Kardiologie

Baselbieter wollen nun doch die Zusammenarbeit mit dem Unispital

Ärzte operieren einen Patienten. (Symbolbild)

Ärzte operieren einen Patienten. (Symbolbild)

Das Kantonsspital Baselland wird den Herzkatheter-Vertrag mit dem Unispital Basel doch nicht kündigen, sondern erneuern. Dies auch auf Druck der Leimentaler Hausärzte. So können Baselbieter Herzpatienten wieder im Unispital behandelt werden.

«Es war eine äusserst ergiebige Aussprache», freut sich der Präsident des Ärztevereins Leimental, Erich Planta. Noch vor rund drei Wochen hatte er sich in einem offenen Brief in der bz über die mangelnde Kommunikation der Spitalleitung des Kantonsspitals Baselland (KSBL) beschwert. Er hatte sich zudem besorgt gezeigt, dass der Spitalstandort Bruderholz vernachlässigt werde und die Ärzte nicht in den Entscheidungsprozess mit eingebunden würden.

Am Montag nun lud die Spitalleitung des KSBL zu einem klärenden Gespräch. Verwaltungsratspräsident Dieter Völlmin und Spital-CEO Heinz Schneider sassen mit mehreren Leimentaler Ärzten sowie mit ärztlichen Zuweisenden aus den Notfallkreisen des ganzen Unterbaselbiets an einen Tisch.

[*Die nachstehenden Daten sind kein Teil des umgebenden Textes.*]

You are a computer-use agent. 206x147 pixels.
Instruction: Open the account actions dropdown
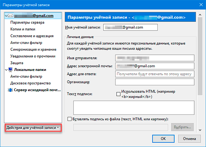[33, 128]
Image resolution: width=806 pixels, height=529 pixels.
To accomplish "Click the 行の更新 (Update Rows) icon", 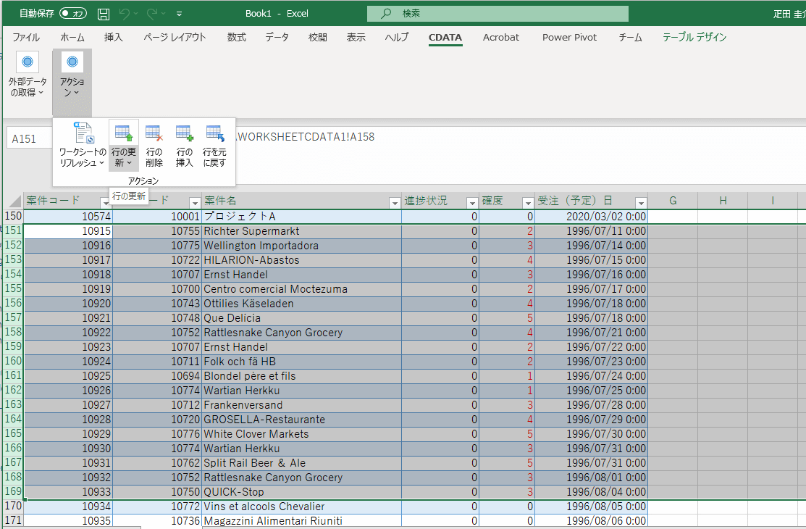I will [123, 133].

Planta und seine Kollegen wollten unter anderem wissen, warum der Zusammenarbeitsvertrag mit dem Unispital Basel (USB) für das Herzkatheter-Labor gekündet worden sei. «Reine Vorsorge», hiess es im Gespräch, sämtliche Verträge mit dem Unispital würden derzeit evaluiert. Die Ärzte insistierten aber «und brachten wohl den Verwaltungsratspräsidenten dazu, einzusehen, dass der Kardiologie-Vertrag nicht aufgelöst werden soll». Diesen Eindruck hatte zumindest Planta.

Die Lobbyarbeit wirkte also . Die Leimentaler Ärzte legten ihre Argumente dar, warum es diese Kardiologie-Zusammenarbeit zwischen dem nahegelegenen Bruderholz und dem Unispital braucht. «Nehmen wir einen Herzinfarkt als Beispiel», veranschaulicht Planta, «da geht es um jede Sekunde. Es ist illusorisch, dass die Patienten nach Liestal umgeleitet werden können.» Im gekündigten Herzkatheter-Vertrag ist festgeschrieben, dass Bruderholz-Patienten ins Labor im Unispital geschickt werden können.

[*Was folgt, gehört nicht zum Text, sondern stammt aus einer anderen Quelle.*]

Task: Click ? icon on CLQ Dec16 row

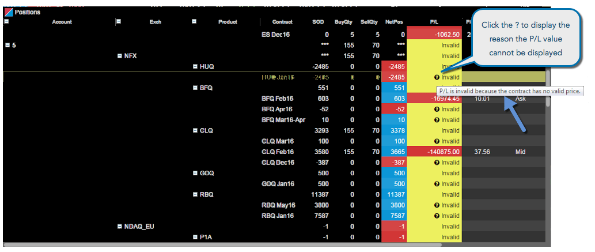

Weitere Kooperationen geplant

Christine Frey, Sprecherin des KSBL, bestätigt den Eindruck Plantas: «Es ist geplant, den Vertrag mit dem Unispital Basel per 1. Januar 2014 zu erneuern.» Erstmals verhandelt das fusionierte Kantonsspital über die Verträge mit dem USB. Bis letztes Jahr waren es die Standorte Bruderholz oder Liestal, welche eigene Abkommen mit dem Unispital aushandelten.

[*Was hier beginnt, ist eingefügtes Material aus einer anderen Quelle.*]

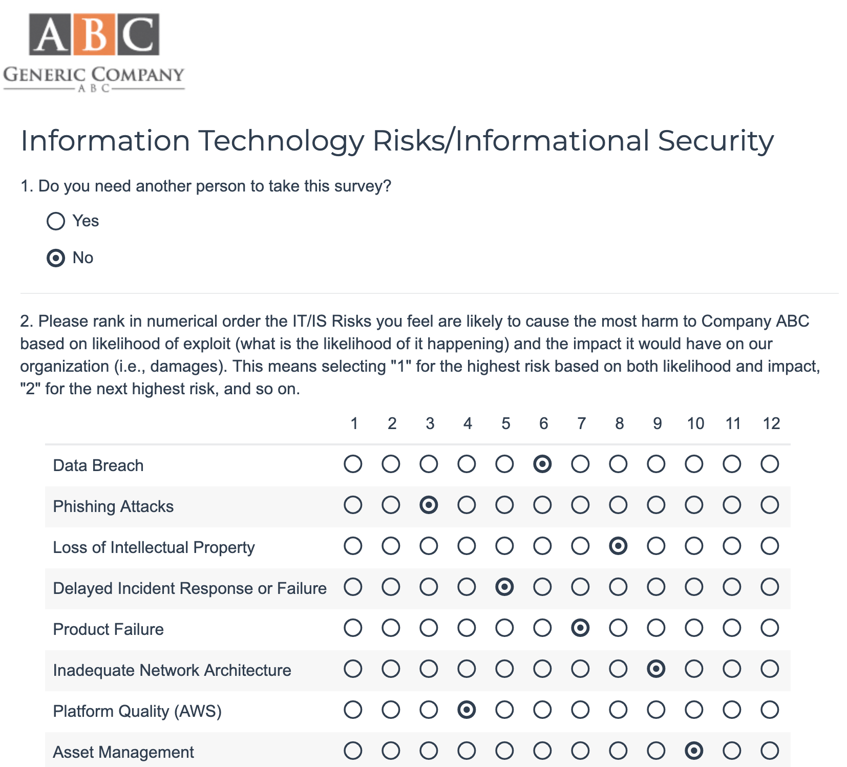
Task: Rank Delayed Incident Response or Failure 1
Action: point(353,587)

Dass sich das KSBL nun für die Zusammenarbeit entschieden hat, wird auch im Unispital begrüsst. «Als wir von der Kündigung des Herzkatheter-Vertrags hörten, brachen wir schliesslich nicht gerade in Jubel aus», formuliert es USB-Sprecher Martin Jordan vorsichtig. «Die Zusammenarbeit für den Herzpatienten hat schliesslich sehr gut funktioniert», fügt Jordans Kollegin Sabina Heuss an. Doch nicht nur das Bekenntnis des KSBL zur Zusammenarbeit in der Kardiologie gibt Anlass zu Hoffnung, dass die Zusammenarbeit zwischen den beiden grössten Spitälern der beiden Basel intensiviert wird. «Es wird auch neue Kooperationsfelder geben», sagt Christine Frey, ohne diese zum jetzigen Zeitpunkt konkretisieren zu wollen. Wenn es um Vertragskündigungen oder Vertragsabschlüsse geht, wird das KSBL sich indes hüten, Alleingänge zu wagen. «Wir haben vereinbart, dass die zuweisenden Ärzte in die rollende Planung mit einbezogen werden», sagt Erich Planta. Der offene Brief, so der Präsident des Ärztevereins Leimental, habe seinen Adressaten gefunden.